> **Set exercise**:
Reproduce the listing from the line containing "About (95, 10)" up to and including the line containing "apply for a scholarship (61, 216)", keeping each request as it stands. Scale every coordinate in the answers by 0.95 and round each result to a whole number, with halves rounded up.

> **Excerpted data**:
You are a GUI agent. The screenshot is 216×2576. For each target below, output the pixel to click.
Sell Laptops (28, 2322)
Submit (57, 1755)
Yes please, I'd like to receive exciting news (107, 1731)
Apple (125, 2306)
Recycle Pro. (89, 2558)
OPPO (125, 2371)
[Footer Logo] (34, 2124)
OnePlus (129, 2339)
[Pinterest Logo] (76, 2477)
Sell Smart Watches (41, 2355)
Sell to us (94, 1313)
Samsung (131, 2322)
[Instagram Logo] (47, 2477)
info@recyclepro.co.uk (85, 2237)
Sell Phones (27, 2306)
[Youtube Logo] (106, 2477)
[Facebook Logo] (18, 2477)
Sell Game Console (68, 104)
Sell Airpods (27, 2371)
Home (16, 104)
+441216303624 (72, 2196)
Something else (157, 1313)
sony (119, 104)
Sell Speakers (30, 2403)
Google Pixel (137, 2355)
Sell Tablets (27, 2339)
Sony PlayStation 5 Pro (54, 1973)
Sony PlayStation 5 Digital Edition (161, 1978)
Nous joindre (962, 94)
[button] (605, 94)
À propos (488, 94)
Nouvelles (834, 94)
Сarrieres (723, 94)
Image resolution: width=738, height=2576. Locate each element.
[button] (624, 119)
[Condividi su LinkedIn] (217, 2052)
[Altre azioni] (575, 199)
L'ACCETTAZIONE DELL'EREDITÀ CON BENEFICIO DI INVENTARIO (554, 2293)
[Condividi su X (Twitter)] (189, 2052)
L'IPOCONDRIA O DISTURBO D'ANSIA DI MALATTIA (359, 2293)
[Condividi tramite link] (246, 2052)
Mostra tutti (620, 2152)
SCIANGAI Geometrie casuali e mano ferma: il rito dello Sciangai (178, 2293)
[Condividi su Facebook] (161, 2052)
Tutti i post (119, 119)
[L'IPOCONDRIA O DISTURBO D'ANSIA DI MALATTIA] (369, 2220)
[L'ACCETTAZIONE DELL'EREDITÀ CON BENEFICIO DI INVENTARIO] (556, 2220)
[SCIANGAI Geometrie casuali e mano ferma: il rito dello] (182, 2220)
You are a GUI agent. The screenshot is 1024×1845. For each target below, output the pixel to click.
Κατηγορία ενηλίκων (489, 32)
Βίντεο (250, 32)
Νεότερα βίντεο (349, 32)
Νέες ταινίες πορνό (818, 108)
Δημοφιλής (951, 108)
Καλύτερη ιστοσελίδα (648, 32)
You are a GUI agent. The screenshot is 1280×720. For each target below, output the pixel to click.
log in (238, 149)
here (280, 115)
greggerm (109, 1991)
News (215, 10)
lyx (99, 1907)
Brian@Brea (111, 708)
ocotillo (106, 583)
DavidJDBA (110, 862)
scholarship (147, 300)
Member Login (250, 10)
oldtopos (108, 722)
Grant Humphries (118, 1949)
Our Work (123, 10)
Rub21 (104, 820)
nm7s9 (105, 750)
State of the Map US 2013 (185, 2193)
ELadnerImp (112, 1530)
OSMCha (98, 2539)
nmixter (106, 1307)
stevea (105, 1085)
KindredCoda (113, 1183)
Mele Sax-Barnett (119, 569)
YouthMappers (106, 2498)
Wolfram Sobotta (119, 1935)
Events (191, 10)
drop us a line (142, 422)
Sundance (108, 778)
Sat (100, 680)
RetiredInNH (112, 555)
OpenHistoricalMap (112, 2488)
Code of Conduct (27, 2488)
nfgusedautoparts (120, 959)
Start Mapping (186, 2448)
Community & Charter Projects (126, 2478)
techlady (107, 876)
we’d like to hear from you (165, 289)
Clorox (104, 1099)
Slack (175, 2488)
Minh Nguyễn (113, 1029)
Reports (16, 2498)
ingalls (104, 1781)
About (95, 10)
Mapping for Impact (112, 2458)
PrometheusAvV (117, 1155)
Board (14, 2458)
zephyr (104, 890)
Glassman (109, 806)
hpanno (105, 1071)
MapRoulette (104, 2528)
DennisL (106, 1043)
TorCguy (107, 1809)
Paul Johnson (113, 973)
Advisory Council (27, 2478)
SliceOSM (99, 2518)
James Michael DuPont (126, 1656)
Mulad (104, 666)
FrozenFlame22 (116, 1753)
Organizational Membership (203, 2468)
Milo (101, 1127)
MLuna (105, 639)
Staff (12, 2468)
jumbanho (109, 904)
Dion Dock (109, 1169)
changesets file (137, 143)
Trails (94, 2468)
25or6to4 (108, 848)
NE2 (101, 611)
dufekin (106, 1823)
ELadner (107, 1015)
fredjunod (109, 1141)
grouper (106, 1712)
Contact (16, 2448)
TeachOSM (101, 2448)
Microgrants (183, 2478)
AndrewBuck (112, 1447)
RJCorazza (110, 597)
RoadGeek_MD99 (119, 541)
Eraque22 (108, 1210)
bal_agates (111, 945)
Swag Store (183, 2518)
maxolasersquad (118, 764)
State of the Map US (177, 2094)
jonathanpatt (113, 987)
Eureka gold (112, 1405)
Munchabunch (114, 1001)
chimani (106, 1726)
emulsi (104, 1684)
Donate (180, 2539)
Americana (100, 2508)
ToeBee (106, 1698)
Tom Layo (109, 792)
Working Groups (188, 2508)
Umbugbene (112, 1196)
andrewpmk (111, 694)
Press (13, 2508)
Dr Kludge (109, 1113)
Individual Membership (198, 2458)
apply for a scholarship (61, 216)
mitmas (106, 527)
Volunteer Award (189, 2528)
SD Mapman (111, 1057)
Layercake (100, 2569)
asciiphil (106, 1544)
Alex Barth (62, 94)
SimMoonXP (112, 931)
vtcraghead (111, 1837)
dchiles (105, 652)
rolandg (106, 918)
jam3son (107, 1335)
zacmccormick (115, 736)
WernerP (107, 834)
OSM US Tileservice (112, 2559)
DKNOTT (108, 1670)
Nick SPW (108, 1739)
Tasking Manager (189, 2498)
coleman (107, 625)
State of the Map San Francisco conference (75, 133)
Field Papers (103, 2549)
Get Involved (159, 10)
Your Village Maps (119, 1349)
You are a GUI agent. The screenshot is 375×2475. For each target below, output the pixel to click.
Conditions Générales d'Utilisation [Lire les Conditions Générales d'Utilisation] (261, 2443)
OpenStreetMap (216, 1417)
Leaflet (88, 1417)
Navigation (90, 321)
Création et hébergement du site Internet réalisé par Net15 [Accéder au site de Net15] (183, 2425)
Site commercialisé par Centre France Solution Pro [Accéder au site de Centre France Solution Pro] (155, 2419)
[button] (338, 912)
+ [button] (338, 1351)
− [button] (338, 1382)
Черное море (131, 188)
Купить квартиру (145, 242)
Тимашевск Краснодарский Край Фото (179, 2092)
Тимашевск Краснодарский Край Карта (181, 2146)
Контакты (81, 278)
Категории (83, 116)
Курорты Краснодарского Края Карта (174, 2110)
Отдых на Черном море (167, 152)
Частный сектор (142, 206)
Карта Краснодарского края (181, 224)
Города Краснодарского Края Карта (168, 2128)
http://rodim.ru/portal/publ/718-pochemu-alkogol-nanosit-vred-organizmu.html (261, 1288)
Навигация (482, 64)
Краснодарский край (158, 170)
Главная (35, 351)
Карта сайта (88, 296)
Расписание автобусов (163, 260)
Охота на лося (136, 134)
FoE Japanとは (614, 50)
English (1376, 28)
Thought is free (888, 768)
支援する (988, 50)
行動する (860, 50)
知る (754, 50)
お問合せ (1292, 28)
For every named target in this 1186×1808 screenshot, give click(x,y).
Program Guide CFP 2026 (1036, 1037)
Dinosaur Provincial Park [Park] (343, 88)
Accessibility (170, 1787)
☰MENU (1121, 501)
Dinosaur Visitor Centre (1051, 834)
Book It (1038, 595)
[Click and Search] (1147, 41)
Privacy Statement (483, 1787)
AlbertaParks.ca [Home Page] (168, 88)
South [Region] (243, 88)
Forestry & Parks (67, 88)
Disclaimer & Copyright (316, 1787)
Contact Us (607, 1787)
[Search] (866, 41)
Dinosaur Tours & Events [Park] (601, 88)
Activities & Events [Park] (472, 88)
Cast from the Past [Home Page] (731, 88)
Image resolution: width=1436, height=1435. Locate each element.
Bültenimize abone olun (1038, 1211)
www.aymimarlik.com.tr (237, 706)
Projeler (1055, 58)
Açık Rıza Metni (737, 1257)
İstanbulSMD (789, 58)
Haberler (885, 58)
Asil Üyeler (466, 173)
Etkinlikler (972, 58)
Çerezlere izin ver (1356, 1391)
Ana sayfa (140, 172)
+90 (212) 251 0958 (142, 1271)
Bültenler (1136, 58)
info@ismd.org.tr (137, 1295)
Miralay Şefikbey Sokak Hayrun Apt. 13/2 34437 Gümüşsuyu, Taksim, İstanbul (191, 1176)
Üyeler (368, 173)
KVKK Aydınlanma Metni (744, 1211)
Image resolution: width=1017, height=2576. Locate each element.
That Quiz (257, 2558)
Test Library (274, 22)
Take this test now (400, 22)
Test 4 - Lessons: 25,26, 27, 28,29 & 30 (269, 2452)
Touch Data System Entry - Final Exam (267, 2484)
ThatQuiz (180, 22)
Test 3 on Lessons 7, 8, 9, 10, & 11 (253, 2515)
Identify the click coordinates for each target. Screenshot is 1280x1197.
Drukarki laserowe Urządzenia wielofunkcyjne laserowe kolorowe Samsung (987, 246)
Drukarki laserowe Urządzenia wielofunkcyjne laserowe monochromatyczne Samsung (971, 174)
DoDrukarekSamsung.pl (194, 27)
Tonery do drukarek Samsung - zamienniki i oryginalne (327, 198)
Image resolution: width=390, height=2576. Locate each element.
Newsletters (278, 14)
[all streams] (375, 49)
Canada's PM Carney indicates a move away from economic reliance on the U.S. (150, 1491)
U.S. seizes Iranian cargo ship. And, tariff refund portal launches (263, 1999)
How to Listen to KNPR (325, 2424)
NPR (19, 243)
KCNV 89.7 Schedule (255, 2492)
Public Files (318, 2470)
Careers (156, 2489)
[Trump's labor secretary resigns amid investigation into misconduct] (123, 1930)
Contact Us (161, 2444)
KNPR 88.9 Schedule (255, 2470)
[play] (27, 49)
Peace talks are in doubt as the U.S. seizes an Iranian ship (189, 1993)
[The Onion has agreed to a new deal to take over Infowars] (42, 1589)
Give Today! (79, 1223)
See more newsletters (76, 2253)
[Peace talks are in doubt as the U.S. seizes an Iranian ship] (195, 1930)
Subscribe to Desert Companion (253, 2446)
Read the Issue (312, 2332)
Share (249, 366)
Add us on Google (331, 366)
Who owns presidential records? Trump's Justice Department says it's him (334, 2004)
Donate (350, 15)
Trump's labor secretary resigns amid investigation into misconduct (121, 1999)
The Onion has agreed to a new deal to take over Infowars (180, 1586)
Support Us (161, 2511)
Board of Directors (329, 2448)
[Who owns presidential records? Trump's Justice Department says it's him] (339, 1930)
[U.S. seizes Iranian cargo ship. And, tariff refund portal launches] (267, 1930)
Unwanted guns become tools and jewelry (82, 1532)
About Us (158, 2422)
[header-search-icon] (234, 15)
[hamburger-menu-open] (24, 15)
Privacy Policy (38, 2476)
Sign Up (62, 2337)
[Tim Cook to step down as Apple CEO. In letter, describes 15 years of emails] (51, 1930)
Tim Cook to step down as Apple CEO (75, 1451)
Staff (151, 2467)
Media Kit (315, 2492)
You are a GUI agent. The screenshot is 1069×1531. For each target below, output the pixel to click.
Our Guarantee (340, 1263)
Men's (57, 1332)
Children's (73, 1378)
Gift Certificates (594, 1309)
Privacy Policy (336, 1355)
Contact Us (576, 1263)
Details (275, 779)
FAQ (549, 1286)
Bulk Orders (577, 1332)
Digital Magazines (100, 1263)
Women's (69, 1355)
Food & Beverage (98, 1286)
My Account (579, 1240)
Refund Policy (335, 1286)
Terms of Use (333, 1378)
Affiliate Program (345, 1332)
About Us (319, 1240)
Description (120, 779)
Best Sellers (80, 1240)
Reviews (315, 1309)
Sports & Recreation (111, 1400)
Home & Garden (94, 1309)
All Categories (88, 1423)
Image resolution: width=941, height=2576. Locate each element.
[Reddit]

> **Response to the exercise**:
About (90, 10)
Mapping for Impact (106, 2335)
PrometheusAvV (111, 1097)
Board (13, 2335)
zephyr (99, 846)
Glassman (104, 766)
hpanno (100, 1017)
MapRoulette (99, 2402)
DennisL (101, 991)
TorCguy (102, 1719)
Paul Johnson (107, 924)
Advisory Council (26, 2354)
SliceOSM (94, 2392)
James Michael DuPont (120, 1573)
Mulad (99, 633)
FrozenFlame22 (110, 1665)
Organizational Membership (193, 2345)
Milo (96, 1071)
MLuna (100, 607)
Staff (11, 2345)
jumbanho (104, 859)
Dion Dock (104, 1111)
changesets file (130, 136)
Trails (89, 2345)
25or6to4 (103, 806)
NE2 (96, 580)
dufekin (101, 1732)
ELadner (102, 964)
fredjunod (104, 1084)
grouper (101, 1626)
Contact (15, 2326)
TeachOSM (96, 2326)
Microgrants (174, 2354)
AndrewBuck (106, 1375)
RJCorazza (105, 567)
RoadGeek_MD99 (113, 514)
Eraque22 (103, 1150)
bal_agates (105, 898)
Swag Store (174, 2392)
maxolasersquad (112, 726)
State of the Map US (168, 1989)
jonathanpatt (107, 938)
Eureka gold (106, 1335)
Munchabunch (108, 951)
chimani (101, 1640)
emulsi (99, 1600)
Donate (171, 2412)
Americana (95, 2383)
ToeBee (101, 1613)
Tom Layo (104, 752)
Working Groups (179, 2383)
Umbugbene (106, 1136)
andrewpmk (105, 659)
Press (12, 2383)
Dr Kludge (104, 1057)
Individual Membership (188, 2335)
apply for a scholarship (58, 205)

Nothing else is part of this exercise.